While fencing is an uncommon sport anywhere in the U.S., in Alabama, it is particularly rare. In fact, the Birmingham Fencing Club is the only competitive club in the state.
But Wang comes from fencing royalty and has known the sport her whole life. Both her parents are former Chinese national team coaches. Her mother, who fenced in both foil and epee positions, placed seventh in the 1988 Seoul Olympic games.
Part of the reason she chose Penn was because of her parents’ close friendship with the head coach, Andy Ma, a two-time National Saber Champion in China.
Wang says that she’s been going to fencing matches for as long as she can remember.

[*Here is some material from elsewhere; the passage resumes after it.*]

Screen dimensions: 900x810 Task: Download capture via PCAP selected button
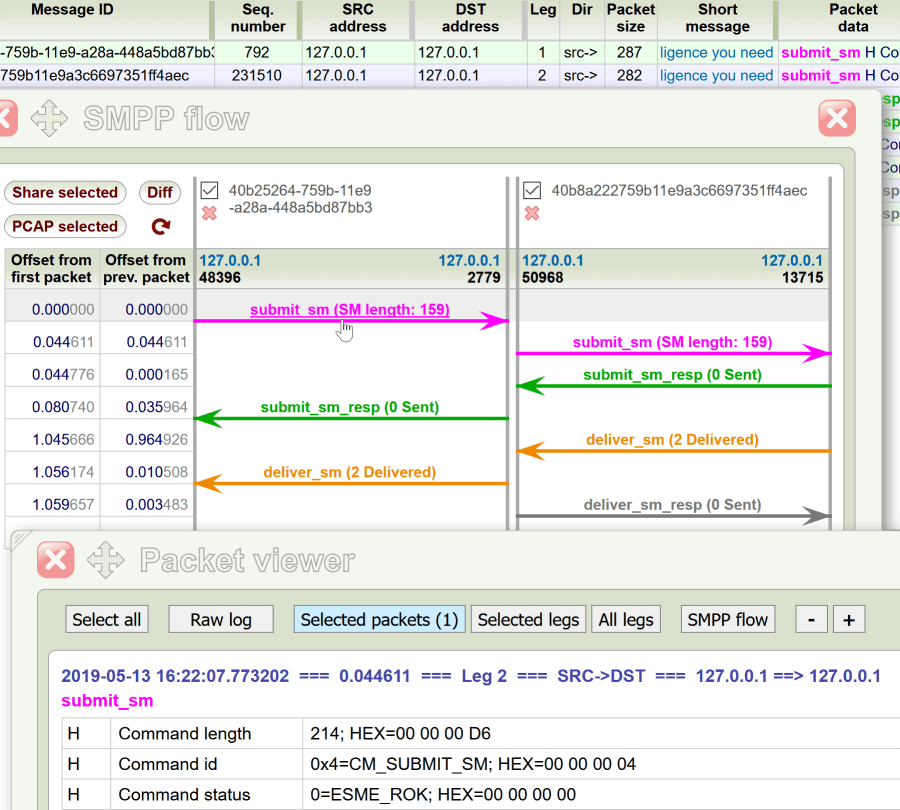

“I’ve been exposed to fencing my entire life,” Wang said. “When I actually really started fencing, I was about six … I guess I really started to compete when I was about eight.”

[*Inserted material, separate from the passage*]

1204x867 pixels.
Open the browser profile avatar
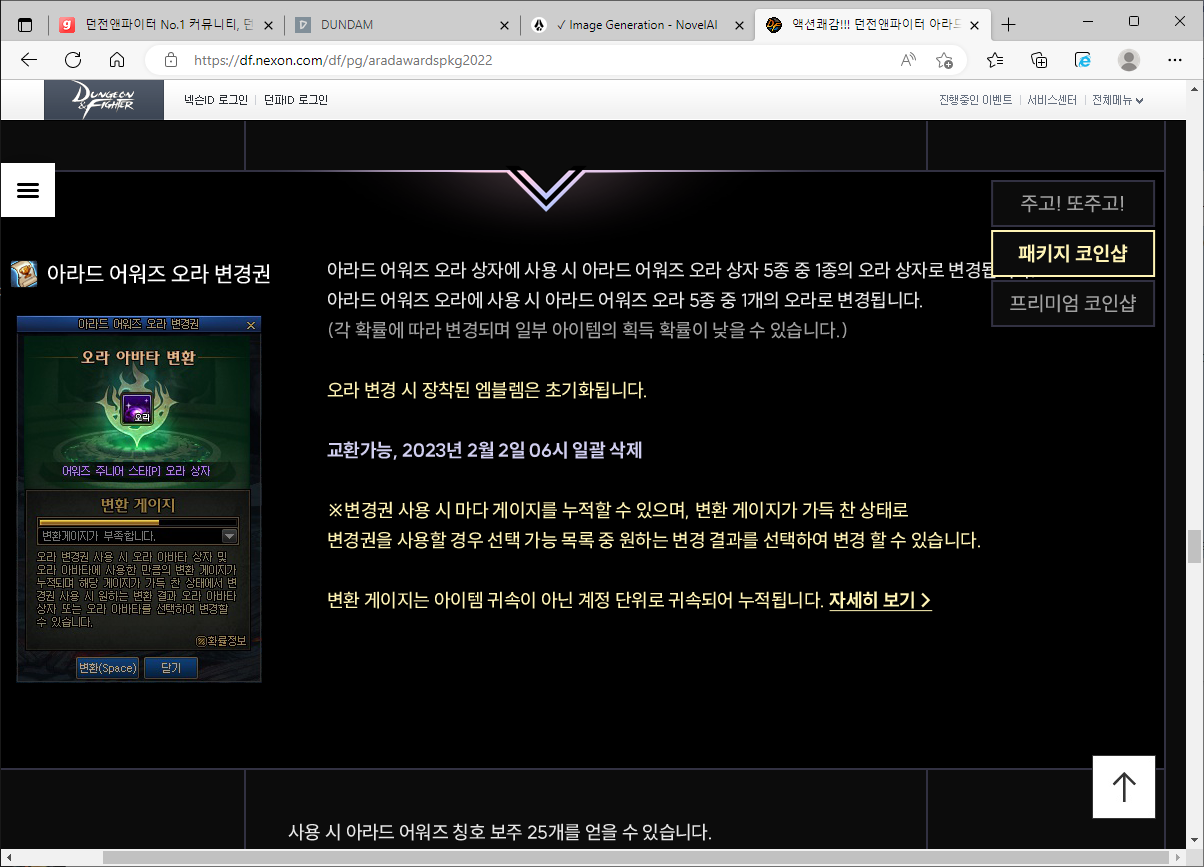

In 1998, when Wang’s parents decided to move the family to the U.S., many teams contacted the pair about hiring them, but they shared a vision with the then-fledgling club in Alabama. Since the two began coaching at the club, it has become one of the most successful academies in the South sending athletes to MIT, Brown, Harvard and Penn, four of the best fencing teams in the nation.
However, in Birmingham, both Wang and Zhao flourished came to Penn with decorated high school records. Zhao won the silver medal for foil in the 2010 southeast regional competition. During her freshman year at Penn, she won 30 out of 56 matches and, this November, placed 11th in the Penn State Invitational, her first collegiate competition this season.
Wang has even competed internationally. In 2010, she was the Junior World Cup bronze medalist. She says that, this year, she would like to win the Ivy League Championship, do well in the NCAAs and make first team All-American.
“Hopefully, [I will] have a good season this year,” she said.
She will get her chance with her first regular season match is on Saturday.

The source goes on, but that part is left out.